Blaine County is Idaho’s outbreak hotspot

It was Idaho’s first hot spot for the new coronavirus, with confirmed COVID-19 cases in Blaine County approaching 200 as of Tuesday. Two of the state’s early deaths from the disease were patients from Blaine County.

Torres said the hospital, which has only two ICU beds, was managing to transport patients by ambulance and helicopter when necessary. But he reiterated his concern about overwhelmed ERs and hospitals if the public does not heed advice to stay isolated at home and take the other safety measures recommended by state and federal public health agencies.

“It would be a nightmare of Twin and Boise started getting the number of cases we’re getting, because there’s a lot more people there and a lot more people who could be exposed and who could become ill,” he said. “That would be a disaster.”

Torres shared that patients have shown no symptoms, mild symptoms or symptoms like diarrhea or loss of smell that many people don’t see as indicative of COVID-19.

One third to one-half of patients have reported a loss of smell or taste, he said.

“I’ve just been shocked at, again, how many people could have very mild symptoms and still have it,” he said.

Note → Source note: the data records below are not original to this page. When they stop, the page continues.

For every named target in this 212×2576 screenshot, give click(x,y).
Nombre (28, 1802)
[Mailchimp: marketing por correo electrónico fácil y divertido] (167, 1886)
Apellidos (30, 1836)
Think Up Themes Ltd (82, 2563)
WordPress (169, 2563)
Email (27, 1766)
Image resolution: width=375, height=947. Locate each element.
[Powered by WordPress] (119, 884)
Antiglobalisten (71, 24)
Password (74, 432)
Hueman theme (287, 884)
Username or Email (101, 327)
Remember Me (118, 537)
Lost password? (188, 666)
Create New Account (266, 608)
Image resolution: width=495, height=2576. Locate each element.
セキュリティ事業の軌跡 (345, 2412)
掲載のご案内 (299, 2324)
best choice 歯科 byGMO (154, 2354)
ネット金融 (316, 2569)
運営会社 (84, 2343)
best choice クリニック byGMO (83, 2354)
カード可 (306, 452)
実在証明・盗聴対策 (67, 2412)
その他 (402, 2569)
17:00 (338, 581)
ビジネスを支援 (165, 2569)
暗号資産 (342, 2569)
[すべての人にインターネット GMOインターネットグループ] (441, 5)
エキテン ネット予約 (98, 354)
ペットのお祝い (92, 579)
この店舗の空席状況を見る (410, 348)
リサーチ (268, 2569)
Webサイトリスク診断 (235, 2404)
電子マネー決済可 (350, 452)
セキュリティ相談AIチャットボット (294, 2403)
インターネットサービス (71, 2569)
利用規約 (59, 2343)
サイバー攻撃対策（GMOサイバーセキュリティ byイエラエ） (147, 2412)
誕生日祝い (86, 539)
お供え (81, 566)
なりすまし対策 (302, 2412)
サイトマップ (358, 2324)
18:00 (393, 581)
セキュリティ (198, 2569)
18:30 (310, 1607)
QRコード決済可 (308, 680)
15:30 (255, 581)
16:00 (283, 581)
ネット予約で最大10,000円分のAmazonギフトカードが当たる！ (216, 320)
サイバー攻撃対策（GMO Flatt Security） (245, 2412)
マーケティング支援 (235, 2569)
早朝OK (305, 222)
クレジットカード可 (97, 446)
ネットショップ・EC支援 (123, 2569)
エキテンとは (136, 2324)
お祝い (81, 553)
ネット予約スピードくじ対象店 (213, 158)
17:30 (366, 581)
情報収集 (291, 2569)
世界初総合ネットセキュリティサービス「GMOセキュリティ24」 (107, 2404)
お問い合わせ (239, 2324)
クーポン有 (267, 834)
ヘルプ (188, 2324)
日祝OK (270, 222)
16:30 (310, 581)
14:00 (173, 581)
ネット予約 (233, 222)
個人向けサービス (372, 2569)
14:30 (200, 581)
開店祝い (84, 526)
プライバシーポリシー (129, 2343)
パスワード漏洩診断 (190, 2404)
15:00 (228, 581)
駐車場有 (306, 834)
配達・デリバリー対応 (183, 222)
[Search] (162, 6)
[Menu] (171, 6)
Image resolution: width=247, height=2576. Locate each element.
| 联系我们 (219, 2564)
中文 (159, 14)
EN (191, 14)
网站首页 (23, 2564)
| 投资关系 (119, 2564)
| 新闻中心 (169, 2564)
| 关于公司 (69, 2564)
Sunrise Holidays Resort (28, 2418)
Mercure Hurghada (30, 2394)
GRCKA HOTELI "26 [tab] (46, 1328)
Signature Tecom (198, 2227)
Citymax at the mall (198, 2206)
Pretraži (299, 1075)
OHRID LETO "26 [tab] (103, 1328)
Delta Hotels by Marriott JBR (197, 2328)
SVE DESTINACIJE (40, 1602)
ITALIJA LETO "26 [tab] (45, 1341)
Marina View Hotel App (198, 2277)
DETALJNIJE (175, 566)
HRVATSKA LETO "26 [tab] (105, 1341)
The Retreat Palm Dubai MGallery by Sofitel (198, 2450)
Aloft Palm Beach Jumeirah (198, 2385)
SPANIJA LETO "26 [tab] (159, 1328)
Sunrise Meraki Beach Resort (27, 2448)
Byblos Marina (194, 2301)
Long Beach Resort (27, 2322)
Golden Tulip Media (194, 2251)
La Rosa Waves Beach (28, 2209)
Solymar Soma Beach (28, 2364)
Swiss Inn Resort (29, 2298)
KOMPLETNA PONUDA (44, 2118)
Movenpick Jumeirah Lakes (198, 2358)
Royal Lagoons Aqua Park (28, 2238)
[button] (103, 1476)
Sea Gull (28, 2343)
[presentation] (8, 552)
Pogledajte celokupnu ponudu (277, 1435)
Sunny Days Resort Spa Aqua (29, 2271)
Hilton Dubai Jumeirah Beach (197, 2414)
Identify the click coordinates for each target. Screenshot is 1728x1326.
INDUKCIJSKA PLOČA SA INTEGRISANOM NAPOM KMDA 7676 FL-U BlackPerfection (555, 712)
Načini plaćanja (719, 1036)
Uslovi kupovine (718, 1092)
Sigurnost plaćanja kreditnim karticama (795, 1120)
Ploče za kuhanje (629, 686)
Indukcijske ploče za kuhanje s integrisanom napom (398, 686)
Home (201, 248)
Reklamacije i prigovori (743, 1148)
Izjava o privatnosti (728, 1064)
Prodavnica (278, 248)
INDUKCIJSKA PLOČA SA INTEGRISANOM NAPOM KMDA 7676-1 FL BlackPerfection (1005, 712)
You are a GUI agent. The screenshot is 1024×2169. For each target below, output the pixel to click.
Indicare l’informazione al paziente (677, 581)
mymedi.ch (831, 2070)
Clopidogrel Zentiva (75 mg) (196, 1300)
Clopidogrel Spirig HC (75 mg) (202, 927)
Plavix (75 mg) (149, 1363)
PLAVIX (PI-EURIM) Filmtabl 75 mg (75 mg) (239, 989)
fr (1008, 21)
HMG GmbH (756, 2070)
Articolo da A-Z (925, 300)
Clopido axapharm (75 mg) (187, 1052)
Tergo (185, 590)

One patient came in with an orthopedic injury from a fall and had “no symptoms whatsoever” of the virus, Torres said. “And we did an X-ray on that person because they needed surgery, and there it is, coronavirus on the X-ray.”

Physicians can recognize a likely case of COVID-19 by looking at X-rays of a person’s chest. The lungs show something called “ground glass opacities” — white sections in the X-ray.

“We can recognize it now that we see it all the time now,” Torres told Ahlquist. “And that was it for sure. (The patient) didn’t have any symptoms at all; he came in for an unrelated problem.”

Torres said the virus is unlike the flu. It is more contagious, it is aggressive, and it can quickly turn from mild to critical, he said.

People should avoid contact with others outside their households or “we’re not going to stop this thing,” he said.

“I want to re-emphasize, you can look really well, and have this virus, and be giving it to other people who aren’t going to do so well, especially the elderly and people who have some underlying medical problems,” he said. “And there it goes. You give it to one person, that person gives it to another person, and so on and so on and so on. And that’s what happened here in our town.”